Pemerintahan komunis pada awalnya dipasang, sebagian besar di tempat-tempat yang telah dikendalikan oleh negara-negara Poros dan diduduki karena kemenangan Uni Soviet di Front Timur (Perang Dunia II). Proses ini mencakup kontrol politik dan media yang luas, bersama dengan pendekatan Soviet untuk membatasi emigrasi. Peristiwa seperti perpecahan Josip Broz Tito dan Blokade Berlin mendorong kontrol yang lebih ketat. Sementara faksi-faksi oposisi tertentu di Blok mengalami pemberontakan, seperti Revolusi Hongaria tahun 1956 dan invasi Pakta Warsawa ke Cekoslowakia, perestroika Mikhail Gorbachev mengalami inefisiensi dan stagnasi di sebagian besar Blok sebelum pembubaran Blok. Kontra revolusi pada tahun 1989 membubarkan Blok Soviet.

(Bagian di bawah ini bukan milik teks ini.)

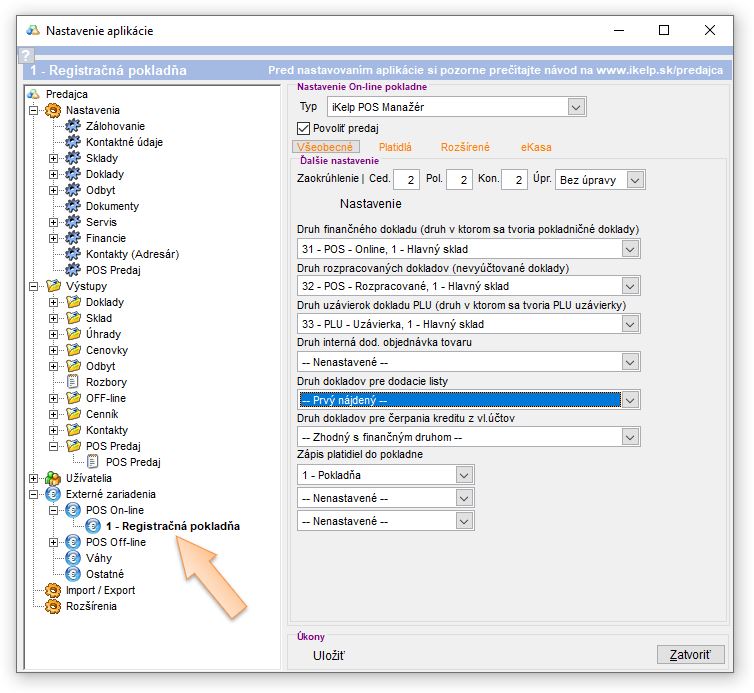Toggle the Povoliť predaj checkbox

click(305, 128)
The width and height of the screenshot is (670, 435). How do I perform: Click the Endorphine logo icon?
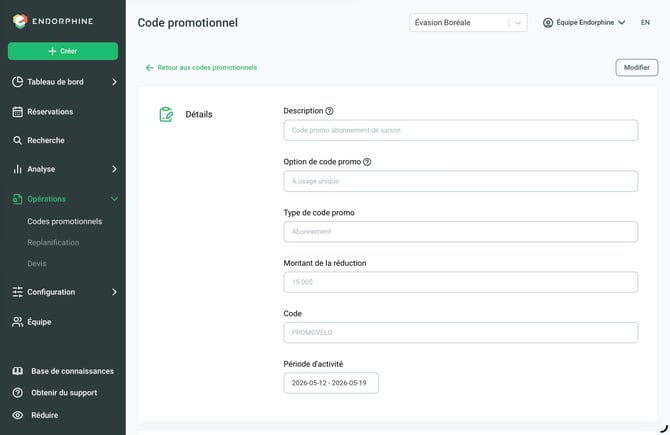20,21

Jajak pendapat Pew Research Center tahun 2009 menunjukkan bahwa 72% orang Hongaria dan 62% orang Ukraina dan Bulgaria merasa bahwa kehidupan mereka lebih buruk setelah tahun 1989, ketika pasar bebas menjadi dominan. Jajak pendapat lanjutan oleh Pew Research Center pada tahun 2011 menunjukkan bahwa 45% orang Lituania, 42% orang Rusia, dan 34% orang Ukraina menyetujui perubahan ke ekonomi pasar.